Objective ▸
Echo the lines below word for word, leaving out the pictures.

Entries ▸
────────
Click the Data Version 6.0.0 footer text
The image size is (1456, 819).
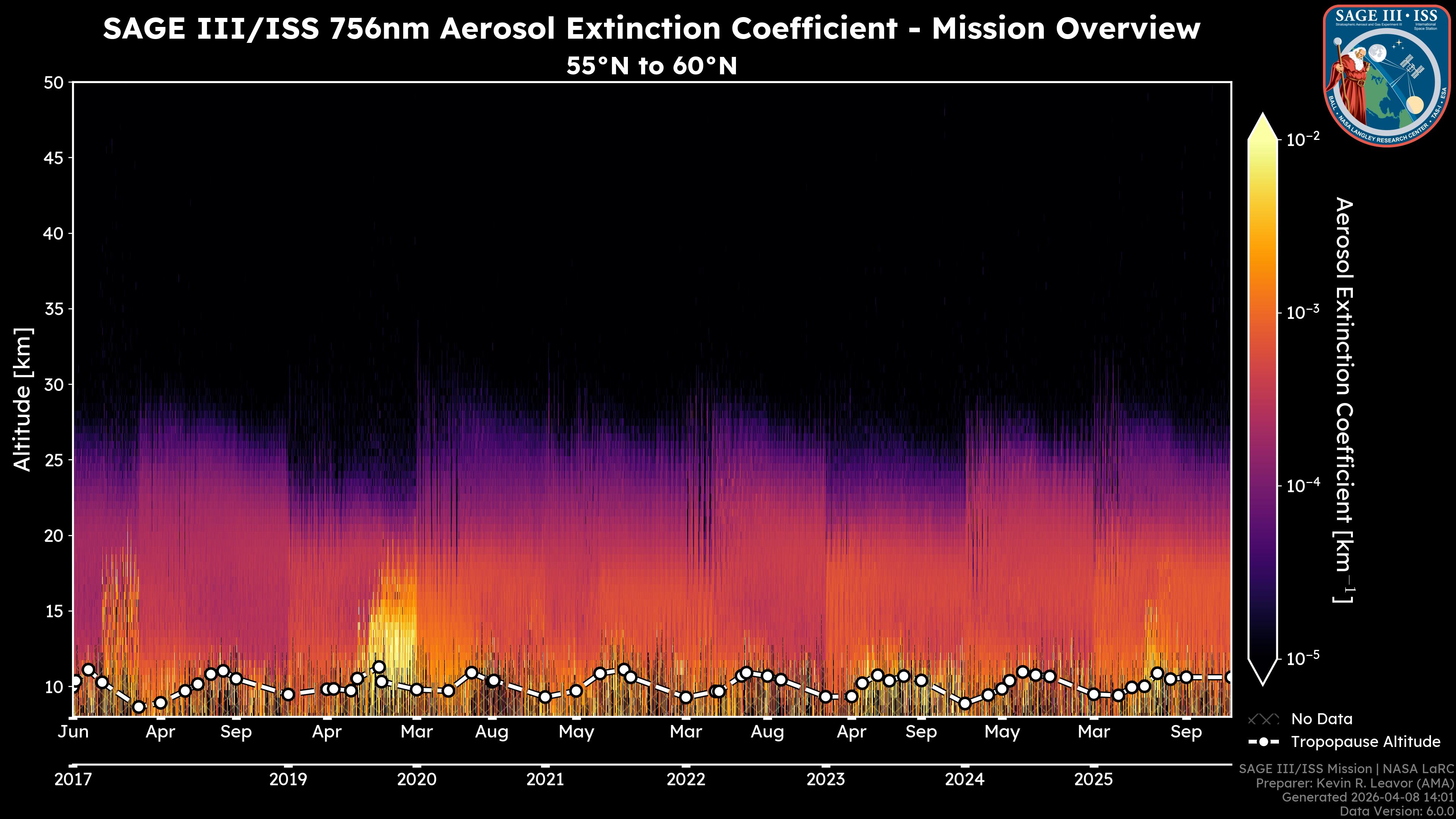coord(1397,811)
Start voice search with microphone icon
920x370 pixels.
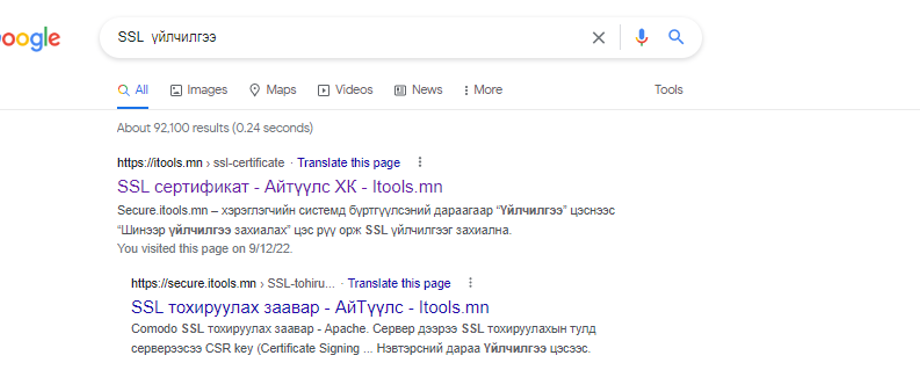coord(641,38)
────────
Task solution ▸
Click the Data Version 6.0.0 footer text
The image size is (1456, 819).
coord(1397,811)
Start voice search with microphone icon
920x370 pixels.
coord(641,38)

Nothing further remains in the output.